* [GIVEN DATA]
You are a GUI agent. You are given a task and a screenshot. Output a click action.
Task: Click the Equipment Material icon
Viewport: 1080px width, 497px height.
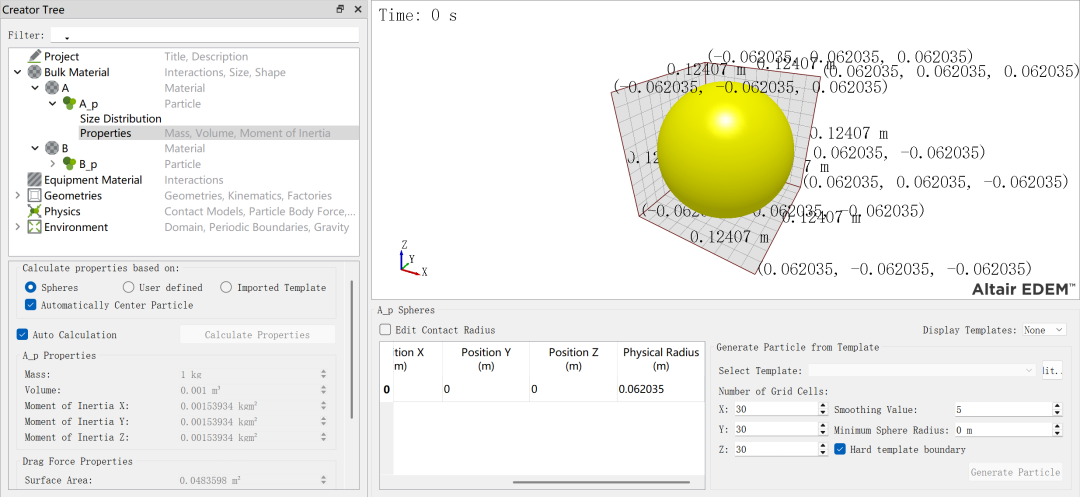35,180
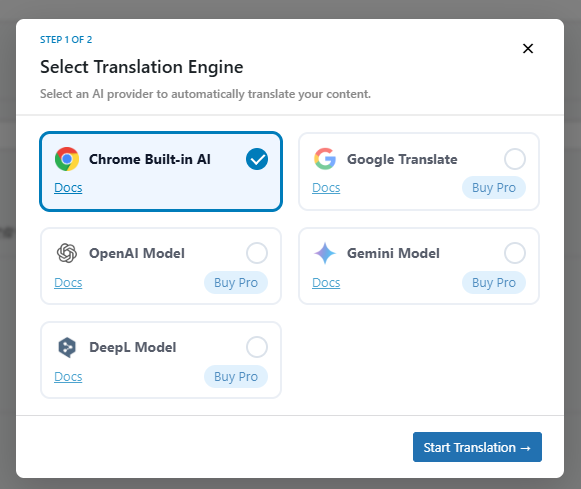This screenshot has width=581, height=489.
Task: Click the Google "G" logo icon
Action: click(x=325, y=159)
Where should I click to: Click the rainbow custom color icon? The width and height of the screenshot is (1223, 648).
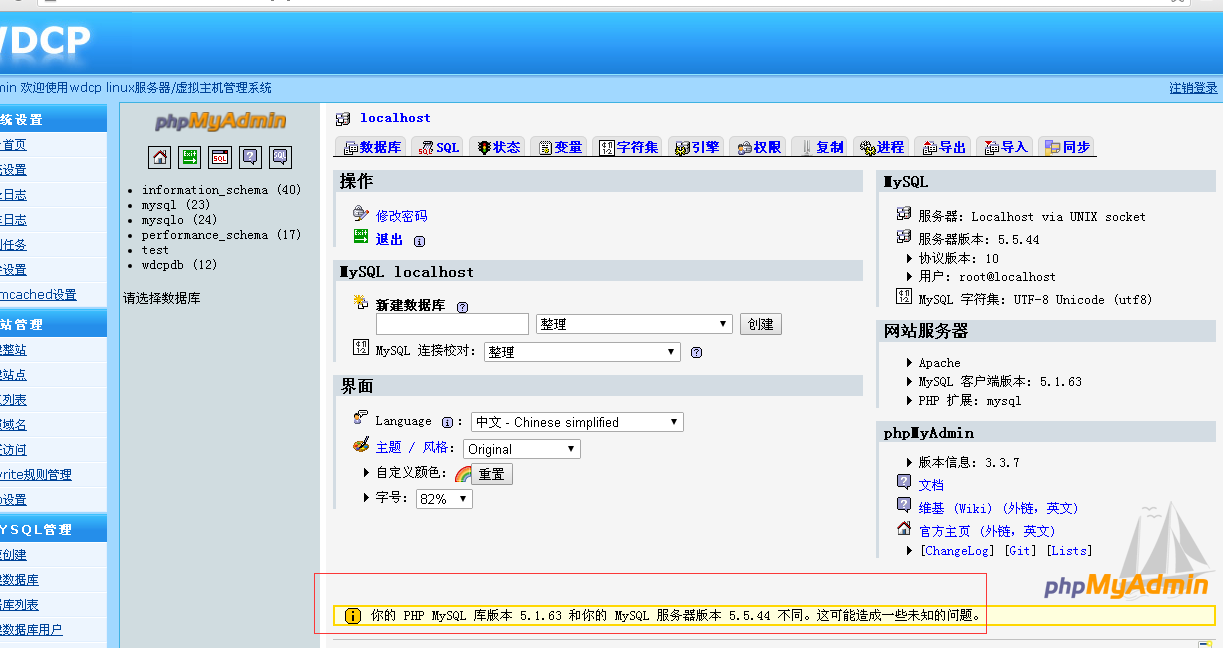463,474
---
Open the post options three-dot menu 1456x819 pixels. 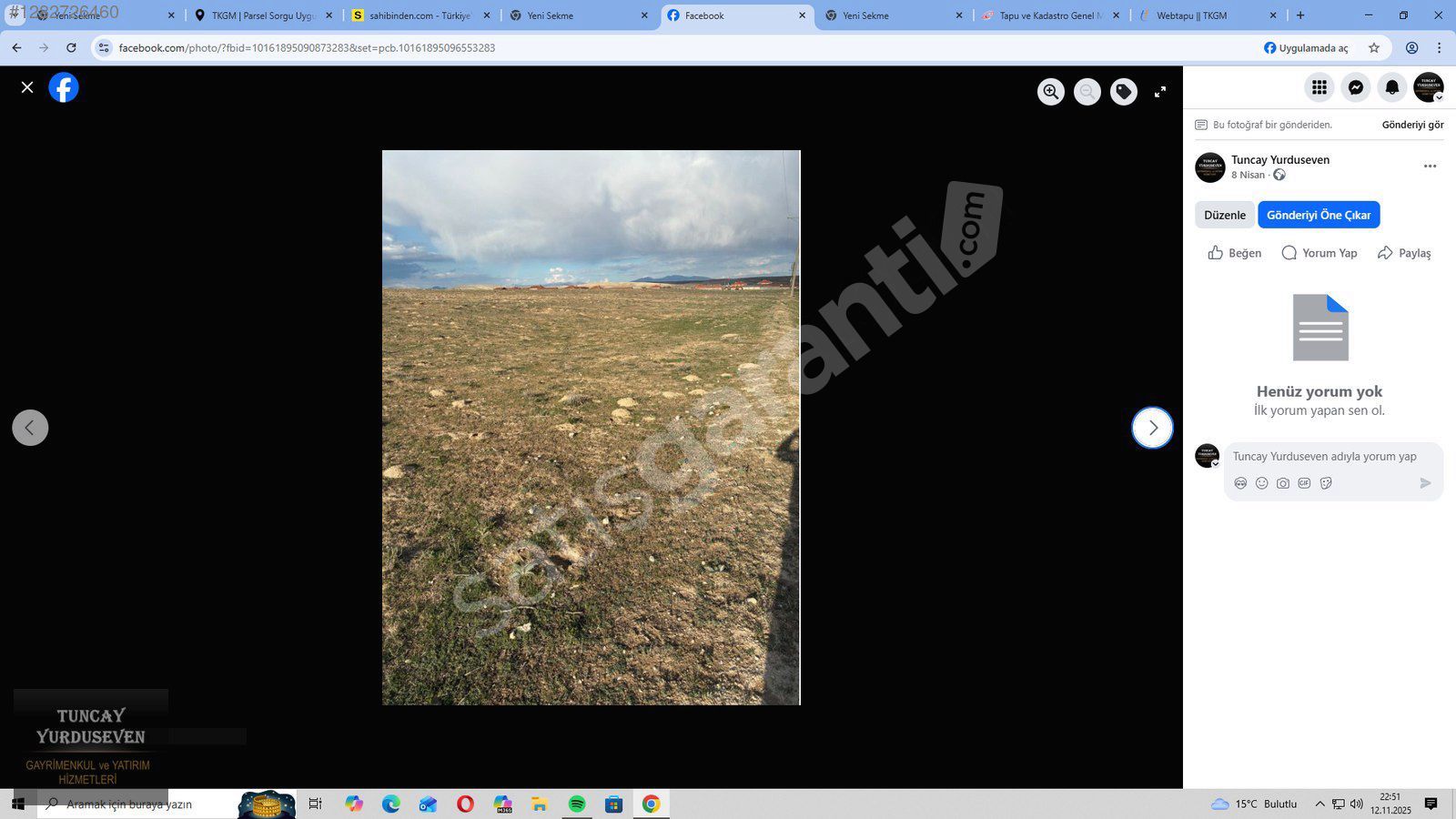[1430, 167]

* [REQUEST] Copy the items word for word, starting at the line that contains "You are a GUI" and ending after the line that contains "Action: click(x=325, y=159)". Leave the pictures out.

* [CORRECT ANSWER]
You are a GUI agent. You are given a task and a screenshot. Output a click action.
Task: Click the Equipment Material icon
Viewport: 1080px width, 497px height.
35,180
This screenshot has width=581, height=489.
Task: Click the Google "G" logo icon
Action: click(x=325, y=159)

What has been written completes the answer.